Em outros tempos, o hoje ministro José Dirceu atacou o projeto da chamada Lei da Mordaça e acusou o presidente Fernando Henrique Cardoso de "autoritarismo" por tentar silenciar o Ministério Público (MP). Agora, o comportamento do titular da Casa Civil parece dar crédito às especulações de que o governo petista moverá esforços para aprovar a referida lei, que considera crime o vazamento de informações por promotores e procuradores.
Na última sexta-feira, irritado com a cobertura das investigações sobre a morte do prefeito Celso Daniel, o ministro da Casa Civil acusou o Ministério Público e a imprensa de "violar diariamente a Constituição". Compreende-se o desconforto do ministro ao ter que arcar com os ônus de agora ocupar a vitrine do poder.

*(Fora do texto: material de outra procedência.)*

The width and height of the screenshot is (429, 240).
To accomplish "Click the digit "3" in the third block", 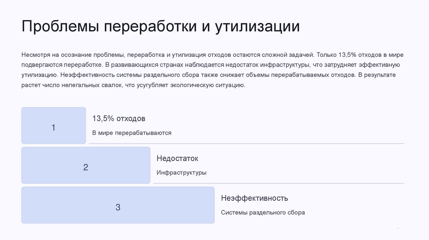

Quanto às preocupações acerca de eventuais equívocos e abusos cometidos por integrantes do MP e pela imprensa na divulgação de investigações, elas são pertinentes -notadamente quando expõem suspeitos sem os devidos cuidados para preservar a presunção de inocência.
É preciso notar, no entanto, que esses desvios ocorrem no interior de um movimento mais amplo -e bastante saudável- de aprofundamento de investigações envolvendo a administração pública. E esse é o ponto: a preocupação parece ser antes de tudo a de reduzir o impacto da atuação do Ministério Público em relação às autoridades políticas.
Trata-se de um clássico conflito entre os princípios das garantias individuais e a publicidade de atos do poder, ambos consagrados na Constituição. A proposta da Lei da Mordaça peca por tentar criar uma forma de censura, quando o razoável seria punir o abuso com as leis existentes. Quanto ao intuito de coibir vazamentos, está condenado ao fracasso. Nada impedirá que alguém possa fornecer informações a meios de comunicação sem ter o nome divulgado.
O melhor a fazer é usar os instrumentos disponíveis para minimizar efeitos colaterais indesejáveis, mas apostar firmemente no regime de transparência e fiscalização dos poderes -o que requer independência do Ministério Público e da imprensa.